* Description of the task
Rewrite the items as a numbered list, starting at the line containing "Given: Expand the rows per page dropdown" and continuing through the end of the items. Skip blank lines and leave the pictures out.

* Rows
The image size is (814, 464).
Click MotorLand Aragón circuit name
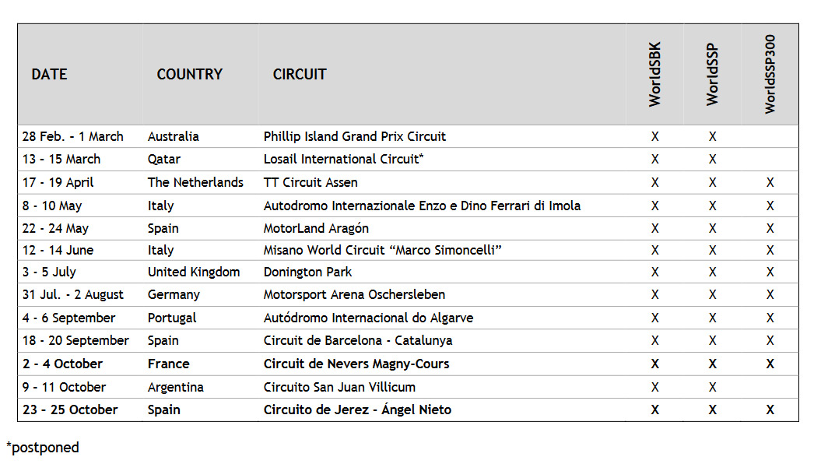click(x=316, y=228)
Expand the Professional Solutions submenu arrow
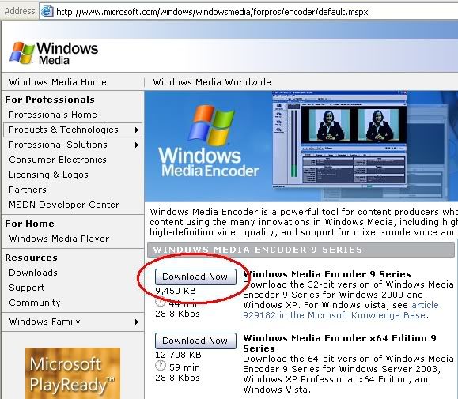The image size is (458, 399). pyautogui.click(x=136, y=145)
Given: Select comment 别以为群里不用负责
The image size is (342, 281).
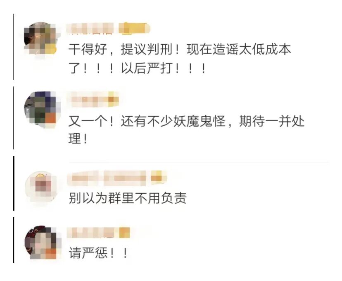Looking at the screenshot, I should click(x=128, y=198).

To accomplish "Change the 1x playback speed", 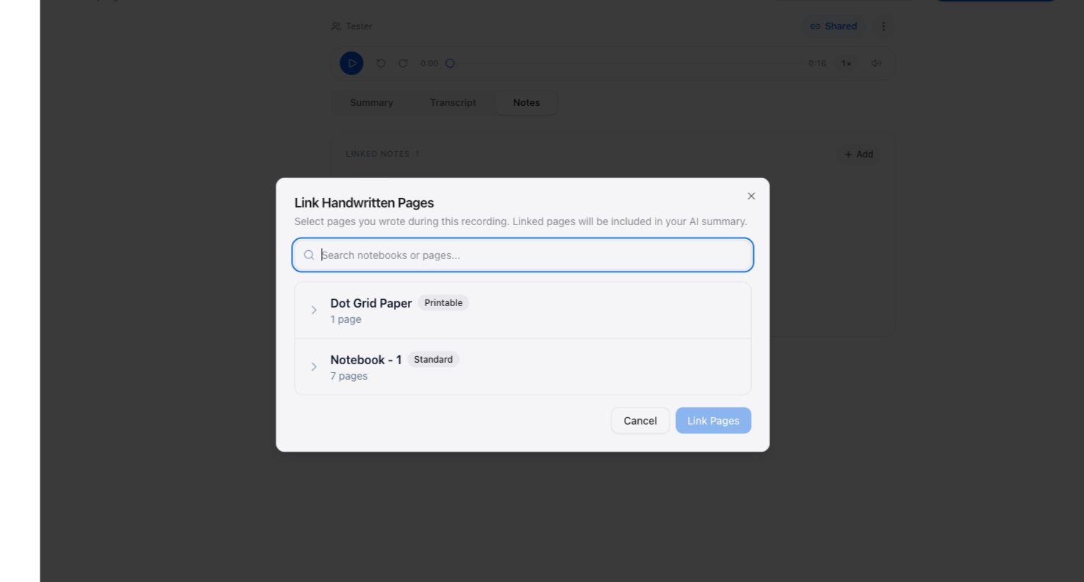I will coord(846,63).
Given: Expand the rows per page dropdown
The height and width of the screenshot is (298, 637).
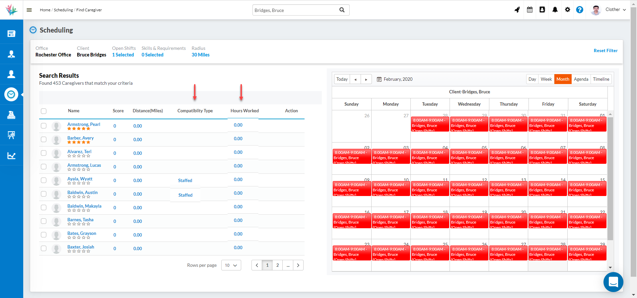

* Response to the exercise
1. Given: Expand the rows per page dropdown
2. The height and width of the screenshot is (298, 637).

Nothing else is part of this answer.